Many path-ascending crawlers are also known as Harvester software, because
they're used to "harvest" or collect all the content — perhaps the collection of
photos in a gallery — from a specific page or host.
[edit] Focused crawling
Main article: Focused crawler
The importance of a page for a crawler can also be expressed as a function of
the similarity of a page to a given query. Web crawlers that attempt to download
pages that are similar to each other are called focused crawler or topical
crawlers. The concepts of topical and focused crawling were first introduced by
Menczer [13] [14] and by Chakrabarti et al. [15].
The main problem in focused crawling is that in the context of a Web crawler, we
would like to be able to predict the similarity of the text of a given page to
the query before actually downloading the page. A possible predictor is the
anchor text of links; this was the approach taken by Pinkerton [16] in a crawler
developed in the early days of the Web. Diligenti et al. [17] propose to use the
complete content of the pages already visited to infer the similarity between
the driving query and the pages that have not been visited yet. The performance
of a focused crawling depends mostly on the richness of links in the specific
topic being searched, and a focused crawling usually relies on a general Web
search engine for providing starting points.

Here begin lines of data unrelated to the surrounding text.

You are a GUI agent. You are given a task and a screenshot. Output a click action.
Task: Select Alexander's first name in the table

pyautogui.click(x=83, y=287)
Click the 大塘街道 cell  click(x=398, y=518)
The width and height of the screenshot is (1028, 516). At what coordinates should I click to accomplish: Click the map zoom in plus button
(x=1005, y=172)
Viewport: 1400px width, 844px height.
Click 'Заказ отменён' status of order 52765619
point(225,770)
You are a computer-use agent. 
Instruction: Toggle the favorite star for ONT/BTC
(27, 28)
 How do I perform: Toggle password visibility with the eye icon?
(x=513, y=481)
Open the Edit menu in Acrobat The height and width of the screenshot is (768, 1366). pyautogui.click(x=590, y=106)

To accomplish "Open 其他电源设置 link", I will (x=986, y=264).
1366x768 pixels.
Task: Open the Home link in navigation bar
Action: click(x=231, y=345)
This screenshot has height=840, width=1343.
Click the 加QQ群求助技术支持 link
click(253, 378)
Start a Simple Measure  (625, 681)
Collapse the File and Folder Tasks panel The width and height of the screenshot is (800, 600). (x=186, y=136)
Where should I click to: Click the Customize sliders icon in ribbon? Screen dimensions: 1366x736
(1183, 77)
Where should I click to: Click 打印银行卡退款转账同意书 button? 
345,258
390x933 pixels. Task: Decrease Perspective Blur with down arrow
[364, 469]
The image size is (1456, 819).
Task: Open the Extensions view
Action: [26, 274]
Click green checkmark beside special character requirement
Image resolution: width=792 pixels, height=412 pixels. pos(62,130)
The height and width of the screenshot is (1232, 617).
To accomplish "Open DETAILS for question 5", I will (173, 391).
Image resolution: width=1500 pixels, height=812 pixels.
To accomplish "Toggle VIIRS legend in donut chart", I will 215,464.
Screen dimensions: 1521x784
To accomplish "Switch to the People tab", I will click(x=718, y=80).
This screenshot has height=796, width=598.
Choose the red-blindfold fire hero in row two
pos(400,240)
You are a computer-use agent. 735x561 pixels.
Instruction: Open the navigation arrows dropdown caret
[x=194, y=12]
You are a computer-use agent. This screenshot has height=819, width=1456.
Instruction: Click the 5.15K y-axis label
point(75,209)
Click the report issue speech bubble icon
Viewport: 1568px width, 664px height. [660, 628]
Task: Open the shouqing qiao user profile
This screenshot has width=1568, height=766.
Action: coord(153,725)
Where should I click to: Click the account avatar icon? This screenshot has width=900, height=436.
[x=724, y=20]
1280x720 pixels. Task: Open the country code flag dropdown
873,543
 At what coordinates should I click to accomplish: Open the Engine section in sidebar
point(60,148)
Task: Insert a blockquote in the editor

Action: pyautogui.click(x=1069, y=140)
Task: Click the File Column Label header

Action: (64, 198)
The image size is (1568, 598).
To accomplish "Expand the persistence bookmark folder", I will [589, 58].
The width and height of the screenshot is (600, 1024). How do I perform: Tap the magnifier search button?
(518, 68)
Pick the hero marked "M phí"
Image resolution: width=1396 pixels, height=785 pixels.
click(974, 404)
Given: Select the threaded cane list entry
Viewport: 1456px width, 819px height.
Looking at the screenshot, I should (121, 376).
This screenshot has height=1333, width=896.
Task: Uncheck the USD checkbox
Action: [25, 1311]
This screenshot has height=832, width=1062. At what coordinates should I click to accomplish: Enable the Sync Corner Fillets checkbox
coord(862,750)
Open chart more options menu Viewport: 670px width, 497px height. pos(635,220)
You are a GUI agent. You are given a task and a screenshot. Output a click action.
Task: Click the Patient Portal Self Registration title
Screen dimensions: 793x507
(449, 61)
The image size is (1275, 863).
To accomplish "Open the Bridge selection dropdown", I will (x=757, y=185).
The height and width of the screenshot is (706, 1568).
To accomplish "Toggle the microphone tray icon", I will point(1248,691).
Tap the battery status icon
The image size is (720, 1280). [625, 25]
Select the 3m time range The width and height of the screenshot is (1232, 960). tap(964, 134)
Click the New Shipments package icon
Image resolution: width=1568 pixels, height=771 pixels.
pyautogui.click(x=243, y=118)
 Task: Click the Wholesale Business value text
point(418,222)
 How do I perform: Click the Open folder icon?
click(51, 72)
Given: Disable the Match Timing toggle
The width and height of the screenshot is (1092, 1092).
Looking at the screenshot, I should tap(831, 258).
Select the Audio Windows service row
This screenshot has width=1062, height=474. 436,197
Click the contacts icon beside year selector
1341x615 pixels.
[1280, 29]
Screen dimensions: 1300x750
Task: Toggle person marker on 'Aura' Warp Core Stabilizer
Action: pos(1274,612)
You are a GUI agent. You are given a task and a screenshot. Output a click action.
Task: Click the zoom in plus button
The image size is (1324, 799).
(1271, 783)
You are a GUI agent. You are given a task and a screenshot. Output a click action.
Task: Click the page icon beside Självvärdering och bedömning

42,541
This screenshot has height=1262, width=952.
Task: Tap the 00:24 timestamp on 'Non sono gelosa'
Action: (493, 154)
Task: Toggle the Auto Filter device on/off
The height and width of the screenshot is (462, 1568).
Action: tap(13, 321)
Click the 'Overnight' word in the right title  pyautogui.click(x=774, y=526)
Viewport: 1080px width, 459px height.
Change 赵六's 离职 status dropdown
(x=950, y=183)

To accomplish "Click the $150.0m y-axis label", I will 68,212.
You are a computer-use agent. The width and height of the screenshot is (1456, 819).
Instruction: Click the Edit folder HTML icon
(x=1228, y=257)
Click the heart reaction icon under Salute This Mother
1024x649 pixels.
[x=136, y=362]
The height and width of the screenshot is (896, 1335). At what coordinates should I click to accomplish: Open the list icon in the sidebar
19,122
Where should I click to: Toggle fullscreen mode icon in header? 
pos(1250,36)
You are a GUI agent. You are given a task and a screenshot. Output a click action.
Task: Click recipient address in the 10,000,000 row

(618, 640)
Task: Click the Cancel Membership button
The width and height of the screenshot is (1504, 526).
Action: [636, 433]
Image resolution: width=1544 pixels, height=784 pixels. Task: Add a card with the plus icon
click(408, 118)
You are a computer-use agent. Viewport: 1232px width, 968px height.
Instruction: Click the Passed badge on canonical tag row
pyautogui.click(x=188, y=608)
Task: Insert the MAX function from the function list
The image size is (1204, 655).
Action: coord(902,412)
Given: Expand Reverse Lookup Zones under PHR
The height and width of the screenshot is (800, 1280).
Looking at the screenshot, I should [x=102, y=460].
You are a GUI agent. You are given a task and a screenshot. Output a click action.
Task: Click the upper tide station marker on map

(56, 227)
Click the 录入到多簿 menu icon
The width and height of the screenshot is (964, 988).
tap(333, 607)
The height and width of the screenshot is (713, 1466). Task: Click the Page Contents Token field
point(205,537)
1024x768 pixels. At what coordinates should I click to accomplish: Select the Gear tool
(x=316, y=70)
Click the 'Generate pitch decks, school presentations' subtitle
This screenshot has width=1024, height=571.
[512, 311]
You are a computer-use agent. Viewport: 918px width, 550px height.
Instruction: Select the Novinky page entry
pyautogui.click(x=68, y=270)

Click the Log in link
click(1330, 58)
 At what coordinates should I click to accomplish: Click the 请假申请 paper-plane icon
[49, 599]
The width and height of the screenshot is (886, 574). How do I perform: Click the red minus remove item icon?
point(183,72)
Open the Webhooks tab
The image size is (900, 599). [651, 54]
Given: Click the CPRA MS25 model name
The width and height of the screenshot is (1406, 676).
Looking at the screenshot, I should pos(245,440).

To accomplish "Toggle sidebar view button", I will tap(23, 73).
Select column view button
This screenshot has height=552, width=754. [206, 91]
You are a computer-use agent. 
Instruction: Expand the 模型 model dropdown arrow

[edit] Crawling the Deep Web
A vast amount of Web pages lie in the deep or invisible Web[18]. These pages are
typically only accessible by submitting queries to a database, and regular
crawlers are unable to find these pages if there are no links that point to
them. Google's Sitemap Protocol and mod oai[19] are intended to allow discovery
of these deep-Web resources.
Deep Web crawling also multiplies the number of Web links to be crawled. Some
crawlers only take some of the <a href="URL"-shaped URLs. In some cases, such as
the Googlebot, Web crawling is done on all text contained inside the hypertext
content, tags, or text.
[edit] Re-visit policy
The Web has a very dynamic nature, and crawling a fraction of the Web can take
weeks or months. By the time a Web crawler has finished its crawl, many events
could have happened, including creations, updates and deletions.
From the search engine's point of view, there is a cost associated with not
detecting an event, and thus having an outdated copy of a resource. The
most-used cost functions are freshness and age.[20]